There's silence again, and then the Hand says, "I wish to all the gods I had some wine." His hands are in his lap, clasping tightly then releasing, over and over again. Finally, he slouches against the arm of his chair, leaning sideways until he's halfway to being horizontal. He stares up at the ceiling, as if searching for inspiration, divine or otherwise.

Brienne waits.

"I was the one who found them," he tells the ceiling. "I knew where they had to be. I hoped, although I knew it was hopeless. The roof had fallen in, the walls. There was rubble everywhere, a hill of rubble. And then… And then I saw that ridiculous golden ha-"

"Stop!" Brienne bursts out. And then, quieter, "Don't say it." She knows _he's_ gone, but she can't bear to picture the scene, any more than she can bear to think or say his name.

The baby stirs at the raised voice, but after a few small, sleepy sounds, there's quiet from the bed again.

"You loved him," the Hand says. The words are no more a question than when Brienne said them a moment ago.

"Do you think I would have taken him, or any man, to my bed for anything less?"

"I know that now.
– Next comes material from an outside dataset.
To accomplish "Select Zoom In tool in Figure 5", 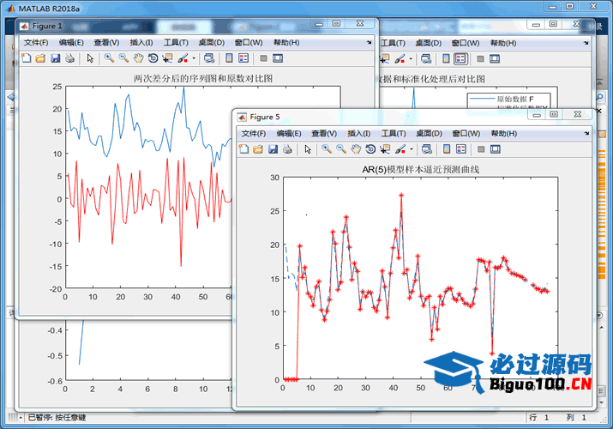I will (327, 149).
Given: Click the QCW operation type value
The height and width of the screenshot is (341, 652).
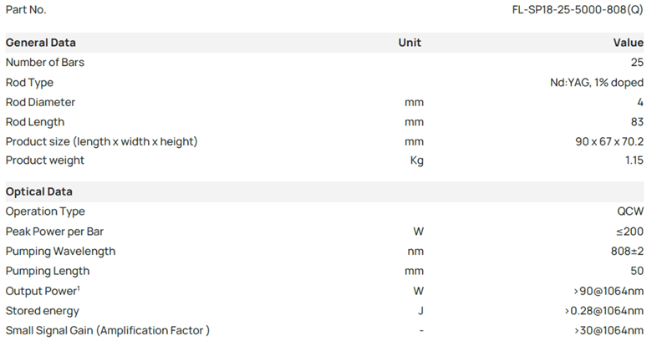Looking at the screenshot, I should [x=630, y=211].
I didn't then." He rights himself in the chair and looks over at her, lowering his head until she's forced to meet his gaze. "He loved you," he says, giving her her own words back a second time.

"He loved _Cersei_." Brienne turns her head away as tears prick her eyes.

The Hand lets out a bark of harsh laughter. "'Love' is not a word that I would use in relation to what lay between them. Maybe once, at least on Jaime's side, but for a long time before… before the end there was no love there. Obsession, connection, call it what you will, but not love. He was in her thrall. And then he wasn't. He came to Winterfell to fight for the living. And he came there for you."

Brienne closes her eyes, and for a moment she's back at Winterfell, seeing _him_ newly arrived, alone and unexpected, right there before her, and again feeling all the joy and terror of being confronted with a helpless, hopeless love. "And then he left me for Cersei."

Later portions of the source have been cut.